Danielle Antelope, an enrolled member of the Eastern Shoshone Tribe, is one of several tribal college students who will have a unique opportunity to spend six weeks at Montana State University this summer, earn some money, engage in hands-on lab work and learn how to advance food sovereignty—and health—in Indian country.
The United States Department of Agriculture has awarded Montana State University $280,000 over three years to support the PATHS, or “Pathways to Agriculture and Native foods, Tribal Health and Sovereignty,” program. Principal Investigator Holly Hunts, an associate professor in Montana State University’s College of Education, Health and Human Development, said: “This is an interdisciplinary effort to look at problems and solve them. We are exponentially smarter when we work together.”
Eric Birdinground, a senator in the legislative branch of the Crow Tribal government and chair of the tribe’s Health and Human Services Department, said an important feature of the PATHS program is that students will bring back what they learn to their community. Richard Little Bear, president of Chief Dull Knife College, sees another benefit as well. “Our students have a hard time leaving the college, and the reservation, so PATHS and similar programs provide a bridge to the four-year mainstream institutions.”
And of course the primarily focus of the program—agriculture and food sovereignty—are crucial. “The program will educate them about foods in general and about our own Native foods.

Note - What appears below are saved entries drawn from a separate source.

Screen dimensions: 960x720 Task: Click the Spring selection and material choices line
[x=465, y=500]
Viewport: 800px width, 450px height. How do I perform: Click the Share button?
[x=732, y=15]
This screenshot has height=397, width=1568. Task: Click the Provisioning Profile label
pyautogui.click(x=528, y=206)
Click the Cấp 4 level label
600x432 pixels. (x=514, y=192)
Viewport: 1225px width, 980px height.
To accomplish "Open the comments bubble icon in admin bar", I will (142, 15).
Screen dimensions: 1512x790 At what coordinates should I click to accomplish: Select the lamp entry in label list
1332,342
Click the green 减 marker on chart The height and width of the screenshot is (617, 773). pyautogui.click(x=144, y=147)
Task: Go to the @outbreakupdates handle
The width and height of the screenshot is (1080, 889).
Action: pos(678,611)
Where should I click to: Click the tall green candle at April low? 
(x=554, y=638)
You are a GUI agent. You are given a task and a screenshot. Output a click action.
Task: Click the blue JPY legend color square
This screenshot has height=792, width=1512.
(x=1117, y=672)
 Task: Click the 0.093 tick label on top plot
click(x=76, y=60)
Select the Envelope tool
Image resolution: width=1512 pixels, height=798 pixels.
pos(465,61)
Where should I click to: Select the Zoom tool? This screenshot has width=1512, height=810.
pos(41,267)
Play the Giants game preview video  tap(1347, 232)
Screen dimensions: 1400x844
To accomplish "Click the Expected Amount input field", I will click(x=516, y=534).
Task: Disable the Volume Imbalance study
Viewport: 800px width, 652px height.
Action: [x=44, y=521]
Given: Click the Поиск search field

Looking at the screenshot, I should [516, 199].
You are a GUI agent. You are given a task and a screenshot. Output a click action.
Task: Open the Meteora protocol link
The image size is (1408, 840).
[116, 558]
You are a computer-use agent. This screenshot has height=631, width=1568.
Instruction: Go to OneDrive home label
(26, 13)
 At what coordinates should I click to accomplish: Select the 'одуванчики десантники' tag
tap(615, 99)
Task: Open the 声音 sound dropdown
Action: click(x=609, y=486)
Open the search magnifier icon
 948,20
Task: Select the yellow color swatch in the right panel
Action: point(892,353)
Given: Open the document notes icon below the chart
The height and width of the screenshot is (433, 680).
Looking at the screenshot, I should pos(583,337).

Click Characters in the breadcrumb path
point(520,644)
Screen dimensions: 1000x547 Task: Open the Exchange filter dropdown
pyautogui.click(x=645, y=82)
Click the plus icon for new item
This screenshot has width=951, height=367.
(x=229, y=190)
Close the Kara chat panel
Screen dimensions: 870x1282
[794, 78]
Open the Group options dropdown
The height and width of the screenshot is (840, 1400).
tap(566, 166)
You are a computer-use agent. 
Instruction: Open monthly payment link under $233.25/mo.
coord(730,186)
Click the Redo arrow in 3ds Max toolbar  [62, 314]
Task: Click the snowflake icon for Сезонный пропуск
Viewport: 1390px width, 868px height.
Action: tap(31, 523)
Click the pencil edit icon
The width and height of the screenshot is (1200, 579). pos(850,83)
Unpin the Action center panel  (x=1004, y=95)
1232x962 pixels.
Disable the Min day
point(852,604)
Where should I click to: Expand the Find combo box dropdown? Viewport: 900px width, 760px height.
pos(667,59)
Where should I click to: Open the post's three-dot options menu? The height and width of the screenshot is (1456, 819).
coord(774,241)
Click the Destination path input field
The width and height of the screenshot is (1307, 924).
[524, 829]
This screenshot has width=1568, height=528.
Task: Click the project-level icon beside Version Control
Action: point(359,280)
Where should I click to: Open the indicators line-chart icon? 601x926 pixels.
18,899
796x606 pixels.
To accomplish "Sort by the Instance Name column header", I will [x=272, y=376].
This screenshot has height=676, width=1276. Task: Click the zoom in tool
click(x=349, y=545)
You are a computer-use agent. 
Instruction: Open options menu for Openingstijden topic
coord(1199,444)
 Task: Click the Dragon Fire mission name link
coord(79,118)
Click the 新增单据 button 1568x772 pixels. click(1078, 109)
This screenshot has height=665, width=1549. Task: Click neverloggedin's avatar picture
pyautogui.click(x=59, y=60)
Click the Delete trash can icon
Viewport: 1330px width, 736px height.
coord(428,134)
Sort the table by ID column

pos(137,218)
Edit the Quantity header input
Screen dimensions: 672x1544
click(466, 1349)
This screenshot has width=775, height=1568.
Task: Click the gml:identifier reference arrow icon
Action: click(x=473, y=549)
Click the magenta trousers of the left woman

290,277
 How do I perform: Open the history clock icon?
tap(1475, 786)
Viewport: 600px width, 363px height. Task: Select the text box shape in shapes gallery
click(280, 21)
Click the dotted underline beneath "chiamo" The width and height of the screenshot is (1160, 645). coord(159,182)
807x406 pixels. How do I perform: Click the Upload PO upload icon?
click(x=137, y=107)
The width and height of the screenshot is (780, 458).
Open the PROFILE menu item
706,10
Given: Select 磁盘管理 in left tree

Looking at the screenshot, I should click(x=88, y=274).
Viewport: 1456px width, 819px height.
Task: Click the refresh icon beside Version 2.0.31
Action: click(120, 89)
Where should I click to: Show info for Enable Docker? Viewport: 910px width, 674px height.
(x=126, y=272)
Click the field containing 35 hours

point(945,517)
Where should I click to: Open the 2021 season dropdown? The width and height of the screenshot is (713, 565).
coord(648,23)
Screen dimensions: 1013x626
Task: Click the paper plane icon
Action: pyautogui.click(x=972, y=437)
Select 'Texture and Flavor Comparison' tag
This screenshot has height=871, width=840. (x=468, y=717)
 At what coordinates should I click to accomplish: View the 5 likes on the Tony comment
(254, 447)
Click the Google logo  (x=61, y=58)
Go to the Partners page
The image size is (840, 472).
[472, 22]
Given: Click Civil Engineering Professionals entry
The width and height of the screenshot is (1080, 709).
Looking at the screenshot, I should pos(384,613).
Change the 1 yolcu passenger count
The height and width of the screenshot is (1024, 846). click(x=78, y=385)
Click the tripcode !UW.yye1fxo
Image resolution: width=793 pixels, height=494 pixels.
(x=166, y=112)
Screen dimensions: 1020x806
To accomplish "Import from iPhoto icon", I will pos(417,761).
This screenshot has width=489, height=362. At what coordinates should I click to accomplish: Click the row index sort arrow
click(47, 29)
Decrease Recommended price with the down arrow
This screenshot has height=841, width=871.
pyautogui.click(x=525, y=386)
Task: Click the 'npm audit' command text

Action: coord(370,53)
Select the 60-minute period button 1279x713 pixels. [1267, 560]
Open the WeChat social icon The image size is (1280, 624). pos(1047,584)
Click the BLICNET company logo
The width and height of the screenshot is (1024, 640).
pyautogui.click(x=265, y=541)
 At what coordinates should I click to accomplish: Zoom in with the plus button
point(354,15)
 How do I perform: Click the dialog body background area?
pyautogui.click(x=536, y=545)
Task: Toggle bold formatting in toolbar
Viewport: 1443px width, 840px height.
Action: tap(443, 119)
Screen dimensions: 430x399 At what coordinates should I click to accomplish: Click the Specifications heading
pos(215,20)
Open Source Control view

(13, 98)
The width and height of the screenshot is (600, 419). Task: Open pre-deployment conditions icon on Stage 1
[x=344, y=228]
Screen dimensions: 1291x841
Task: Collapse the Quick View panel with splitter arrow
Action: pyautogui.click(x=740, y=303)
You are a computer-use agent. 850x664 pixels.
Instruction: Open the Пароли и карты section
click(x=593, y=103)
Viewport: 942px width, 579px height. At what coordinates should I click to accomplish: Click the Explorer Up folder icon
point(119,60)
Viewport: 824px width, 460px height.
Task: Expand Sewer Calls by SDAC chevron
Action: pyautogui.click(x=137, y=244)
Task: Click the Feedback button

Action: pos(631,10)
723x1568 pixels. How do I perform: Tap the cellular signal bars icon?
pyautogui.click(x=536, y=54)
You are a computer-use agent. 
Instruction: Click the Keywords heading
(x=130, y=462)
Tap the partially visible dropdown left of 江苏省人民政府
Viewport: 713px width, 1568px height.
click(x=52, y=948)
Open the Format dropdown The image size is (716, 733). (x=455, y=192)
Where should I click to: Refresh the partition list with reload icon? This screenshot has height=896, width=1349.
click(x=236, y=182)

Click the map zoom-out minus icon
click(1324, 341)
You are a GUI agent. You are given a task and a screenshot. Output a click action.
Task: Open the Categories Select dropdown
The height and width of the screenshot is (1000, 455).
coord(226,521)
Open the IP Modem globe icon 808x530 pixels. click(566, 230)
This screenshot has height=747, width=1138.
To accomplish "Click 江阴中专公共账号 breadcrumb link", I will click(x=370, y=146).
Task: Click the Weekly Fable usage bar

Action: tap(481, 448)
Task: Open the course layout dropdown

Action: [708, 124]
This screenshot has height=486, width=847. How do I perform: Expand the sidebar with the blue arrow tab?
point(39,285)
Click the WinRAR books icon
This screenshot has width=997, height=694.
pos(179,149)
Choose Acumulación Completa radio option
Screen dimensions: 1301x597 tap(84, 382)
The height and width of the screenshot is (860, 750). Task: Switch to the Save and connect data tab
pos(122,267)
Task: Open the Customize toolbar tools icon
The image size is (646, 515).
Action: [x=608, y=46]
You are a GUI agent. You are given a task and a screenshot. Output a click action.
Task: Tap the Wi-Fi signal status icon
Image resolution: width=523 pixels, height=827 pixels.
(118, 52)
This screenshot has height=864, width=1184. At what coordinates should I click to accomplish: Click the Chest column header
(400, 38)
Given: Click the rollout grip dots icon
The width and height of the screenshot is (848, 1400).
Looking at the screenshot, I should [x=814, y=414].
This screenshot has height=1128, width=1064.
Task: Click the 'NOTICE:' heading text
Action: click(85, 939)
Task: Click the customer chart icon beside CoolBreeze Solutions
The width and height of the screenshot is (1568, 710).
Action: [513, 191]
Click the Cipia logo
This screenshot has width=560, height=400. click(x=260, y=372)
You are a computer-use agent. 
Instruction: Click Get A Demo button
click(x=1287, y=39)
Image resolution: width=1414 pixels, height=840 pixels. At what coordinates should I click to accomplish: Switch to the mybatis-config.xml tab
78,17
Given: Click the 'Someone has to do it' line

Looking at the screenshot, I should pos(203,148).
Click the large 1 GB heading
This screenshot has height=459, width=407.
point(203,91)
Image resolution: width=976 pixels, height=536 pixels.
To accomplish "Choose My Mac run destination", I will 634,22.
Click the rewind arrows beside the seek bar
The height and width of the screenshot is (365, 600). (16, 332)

That part is helpful because so many of us have gotten dependent on the Walmart system of distribution of our food,” Little Bear said.
Janie Simms Hipp, Chickasaw Nation, is founding director of the Indigenous Food and Agriculture Initiative at the University of Arkansas School of Law. She said the MSU program complements the work being done at her university, and she will be helping to implement the PATHS program. “There is a desperate need to have a strong group of students who are ready to step into extremely important tribal leadership roles as soon as possible,” she said, and this program will help train them.
Students will spend six weeks this summer at MSU where they will work in different labs, go on field trips to tribal agricultural projects, and engage in other creative learning experiences. When they return to their tribal colleges and universities, the program will stay connected with them for a full year until they come back to MSU for another six weeks next summer, at which point they should be ready to pursue a research interest of their own.
The research opportunity is what has Antelope’s attention. “I’m really excited about the research because when I was a junior in high school I did the MAP program at Bozeman. You go there for eight weeks and do research and take classes. That was a great time for me. So this time, six weeks, being on campus, being an adult, having my family with me. I’m really excited to get that campus life, the city—maybe I won’t be so scared when it comes time for me to leave to continue my higher education.” Antelope, 21, is working on her associate’s degree at Blackfeet Community College.
“Our goal is that they will want to finish a four-year degree in agriculture or food or nutrition or some health field. We’d be happy if they came to MSU,” Hunts said. The university would welcome more Native American students, especially in areas like cell biology and neuroscience and biochemistry, she said.
The PATHS program is open to students at any tribal college. The funding covers two cohorts of four to five students each, with each cohort attending the program for a total of 14 months beginning in the summer of 2017 and the summer of 2018. The program includes a $1,500 stipend for the summer, $1,500 during the academic year and another $1,500 the following summer. Additional funds cover housing, food during the summer sessions, in-state and out-of-state travel, lab costs and supplies, a total of over $14,000 per student over 14 months each will participate. Native American mentors who have successful track records at MSU in either food sovereignty, nutrition, agriculture or health will work with students throughout the program.
“In the second summer, we’ll go to Washington, D.C. so students can meet with the federal movers and shakers in agriculture,” Hunts said. “We want to make sure they are connected to policy makers and know how to get policy changed.”
Hipp said the Washington trip and introducing students to how the federal government makes policy is an essential part of getting them ready to serve their communities. “This component is especially important right now when USDA is getting reorganized and the president’s budget calls for literally doing away with some of the key programs that tribal governments have relied upon to build up the food sovereignty movement. We can’t stand by and say we’ll deal with it later,” she said.
Another immediate benefit of the program, Hunts said, is that “students will also be really employable by the end of the 14 months, with lab, data entry and library skills.”
Core members of the PATHS team at MSU are Hunts; David Sands, a professor in the Department of Plant Sciences and Plant Pathology in the College of Agriculture; Ed Dratz, a professor in the Department of Chemistry and Biochemistry in the College of Letters and Science; Florence Dunkel, an associate professor in the Department of Plant Sciences and Plant Pathology; and Claire Sands Baker, a longtime nonprofit consultant.